### Required action
Write out each entry, exactly the way it appears.

Stored items:
──────────────────────────────

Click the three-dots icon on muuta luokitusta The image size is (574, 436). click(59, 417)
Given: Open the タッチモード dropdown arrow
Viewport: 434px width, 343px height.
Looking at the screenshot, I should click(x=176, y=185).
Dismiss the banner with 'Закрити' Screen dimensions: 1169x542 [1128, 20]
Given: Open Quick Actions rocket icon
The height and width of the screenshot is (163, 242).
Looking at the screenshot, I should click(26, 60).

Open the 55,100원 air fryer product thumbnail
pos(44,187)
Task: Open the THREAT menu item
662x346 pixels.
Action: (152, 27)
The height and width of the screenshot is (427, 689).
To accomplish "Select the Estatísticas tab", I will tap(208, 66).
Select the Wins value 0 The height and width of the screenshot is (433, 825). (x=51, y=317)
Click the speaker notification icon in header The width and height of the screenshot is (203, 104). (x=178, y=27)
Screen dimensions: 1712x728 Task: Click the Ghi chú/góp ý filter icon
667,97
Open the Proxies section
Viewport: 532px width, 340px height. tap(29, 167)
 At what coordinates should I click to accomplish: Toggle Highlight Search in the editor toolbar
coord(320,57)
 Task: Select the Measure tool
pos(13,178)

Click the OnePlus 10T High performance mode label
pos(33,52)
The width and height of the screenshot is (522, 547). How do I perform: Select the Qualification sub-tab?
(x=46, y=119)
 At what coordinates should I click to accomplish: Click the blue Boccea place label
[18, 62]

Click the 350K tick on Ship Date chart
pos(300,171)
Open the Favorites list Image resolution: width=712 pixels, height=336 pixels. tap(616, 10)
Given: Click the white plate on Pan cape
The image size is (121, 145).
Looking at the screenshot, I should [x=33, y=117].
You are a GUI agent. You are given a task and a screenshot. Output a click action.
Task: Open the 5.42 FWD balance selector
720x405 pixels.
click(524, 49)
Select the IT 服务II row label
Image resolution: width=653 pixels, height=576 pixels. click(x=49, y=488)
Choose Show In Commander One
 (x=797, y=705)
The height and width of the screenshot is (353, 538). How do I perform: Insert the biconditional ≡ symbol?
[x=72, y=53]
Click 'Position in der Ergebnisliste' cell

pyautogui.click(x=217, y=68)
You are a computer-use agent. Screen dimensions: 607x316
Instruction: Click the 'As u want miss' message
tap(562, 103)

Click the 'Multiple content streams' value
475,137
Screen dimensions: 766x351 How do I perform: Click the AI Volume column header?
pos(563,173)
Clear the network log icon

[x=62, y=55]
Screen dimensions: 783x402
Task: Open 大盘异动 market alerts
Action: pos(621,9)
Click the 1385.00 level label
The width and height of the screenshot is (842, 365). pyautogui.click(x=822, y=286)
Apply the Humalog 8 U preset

──────────────────────────────

### Response area
Click the three-dots icon on muuta luokitusta The image size is (574, 436). click(59, 417)
Given: Open the タッチモード dropdown arrow
Viewport: 434px width, 343px height.
Looking at the screenshot, I should click(x=176, y=185).
Dismiss the banner with 'Закрити' Screen dimensions: 1169x542 [1128, 20]
Given: Open Quick Actions rocket icon
The height and width of the screenshot is (163, 242).
Looking at the screenshot, I should click(26, 60).

Open the 55,100원 air fryer product thumbnail
pos(44,187)
Task: Open the THREAT menu item
662x346 pixels.
Action: (152, 27)
The height and width of the screenshot is (427, 689).
To accomplish "Select the Estatísticas tab", I will tap(208, 66).
Select the Wins value 0 The height and width of the screenshot is (433, 825). (x=51, y=317)
Click the speaker notification icon in header The width and height of the screenshot is (203, 104). (x=178, y=27)
Screen dimensions: 1712x728 Task: Click the Ghi chú/góp ý filter icon
667,97
Open the Proxies section
Viewport: 532px width, 340px height. tap(29, 167)
 At what coordinates should I click to accomplish: Toggle Highlight Search in the editor toolbar
coord(320,57)
 Task: Select the Measure tool
pos(13,178)

Click the OnePlus 10T High performance mode label
pos(33,52)
The width and height of the screenshot is (522, 547). How do I perform: Select the Qualification sub-tab?
(x=46, y=119)
 At what coordinates should I click to accomplish: Click the blue Boccea place label
[18, 62]

Click the 350K tick on Ship Date chart
pos(300,171)
Open the Favorites list Image resolution: width=712 pixels, height=336 pixels. tap(616, 10)
Given: Click the white plate on Pan cape
The image size is (121, 145).
Looking at the screenshot, I should [x=33, y=117].
You are a GUI agent. You are given a task and a screenshot. Output a click action.
Task: Open the 5.42 FWD balance selector
720x405 pixels.
click(524, 49)
Select the IT 服务II row label
Image resolution: width=653 pixels, height=576 pixels. click(x=49, y=488)
Choose Show In Commander One
 (x=797, y=705)
The height and width of the screenshot is (353, 538). How do I perform: Insert the biconditional ≡ symbol?
[x=72, y=53]
Click 'Position in der Ergebnisliste' cell

pyautogui.click(x=217, y=68)
You are a computer-use agent. Screen dimensions: 607x316
Instruction: Click the 'As u want miss' message
tap(562, 103)

Click the 'Multiple content streams' value
475,137
Screen dimensions: 766x351 How do I perform: Click the AI Volume column header?
pos(563,173)
Clear the network log icon

[x=62, y=55]
Screen dimensions: 783x402
Task: Open 大盘异动 market alerts
Action: pos(621,9)
Click the 1385.00 level label
The width and height of the screenshot is (842, 365). pyautogui.click(x=822, y=286)
Apply the Humalog 8 U preset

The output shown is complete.